*Passage:*
-*-
What makes you most anxious?

Even if you don’t want to admit it, we all wish magical spells would make the ugly disappear – a sort of thaumaturgy for complaints. Paul offends me, make him go poof, and cease to bother me. It’s not that what Paul does injures me. His lifestyle, political beliefs, religion, gender identity, and rabid enthusiasm for Star Trek offend my sense of correctness in the universe. Therefore, he must be controlled, eradicated, or neutralized.

So we all want to live in our personal “Pleasantville” where nothing offends. OK, you say, that may be true for those awful right-wingers, Hmmmphhh. But wishing the unpleasant would disappear is not exclusive to one group, class, or persuasion. Living with actual diversity is hard.

In the sixties, Folkies, and hippies wished ” straights” ( meaning non-hip people) would go away; they were so square. Notice that I capitalized Folkie but left hippie lowercase? Yup, lots of us Folkies thought hippies were not hip. We thought they were middle-class suburban wannabes with no credibility. But, of course, many Folkies had the same roots; the hippies just came along a few years after us.
-*-
*Available data:*
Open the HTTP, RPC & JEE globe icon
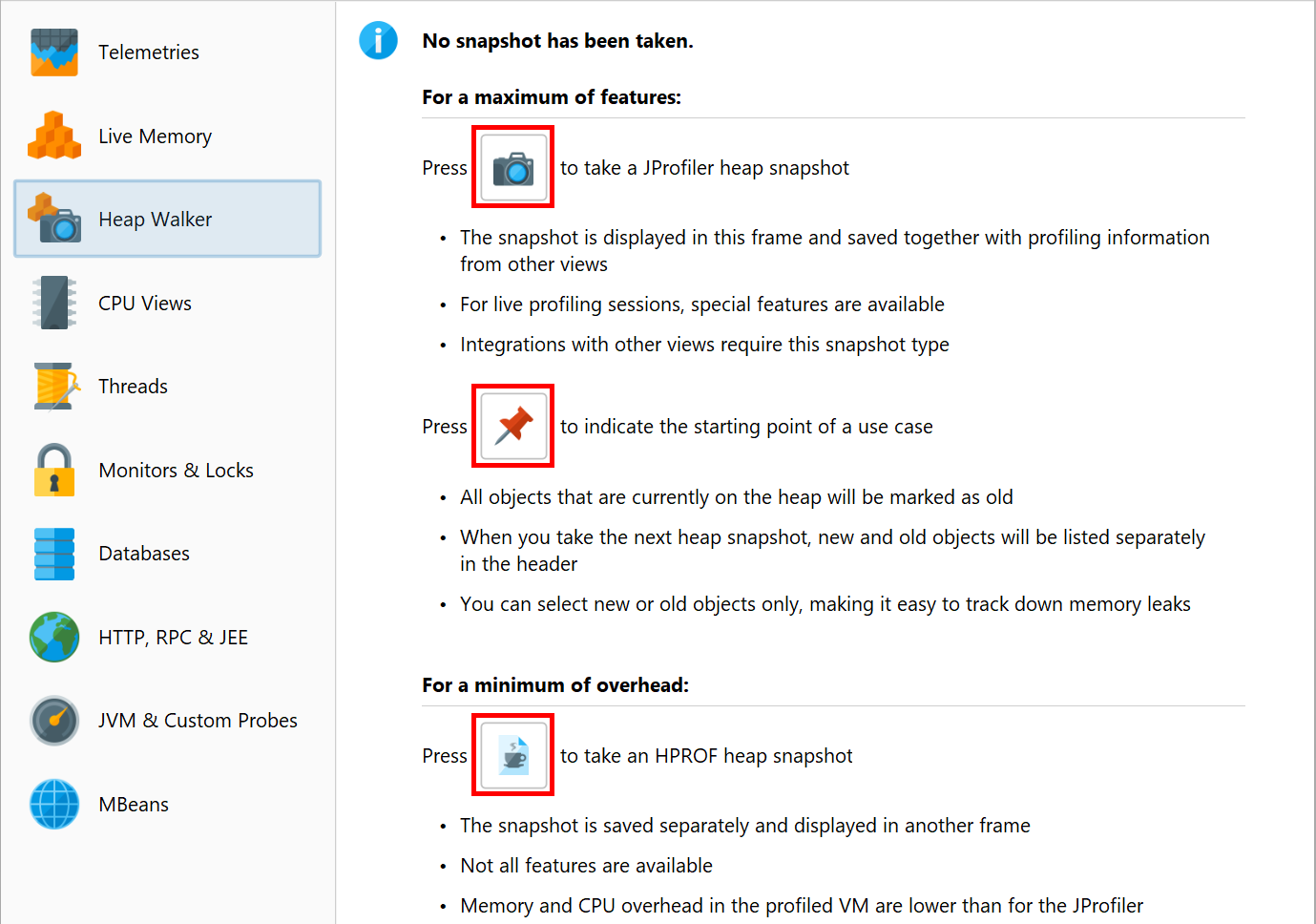[x=54, y=637]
-*-
*Challenges:*
1. Reproduce the part of the essay on living with diversity starting with "What makes you" and going on through "eradicated, or neutralized.".
2. Answer these about the essay on living with diversity:
(a) What does Paul have a rabid enthusiasm for?
(b) What name does the essay give the personal place where nothing offends?
(c) According to the essay, what did many Folkies think hippies were?

*Results of the tasks:*
1.
What makes you most anxious?

Even if you don’t want to admit it, we all wish magical spells would make the ugly disappear – a sort of thaumaturgy for complaints. Paul offends me, make him go poof, and cease to bother me. It’s not that what Paul does injures me. His lifestyle, political beliefs, religion, gender identity, and rabid enthusiasm for Star Trek offend my sense of correctness in the universe. Therefore, he must be controlled, eradicated, or neutralized.

2.
(a) Star Trek
(b) "Pleasantville"
(c) Middle-class suburban wannabes with no credibility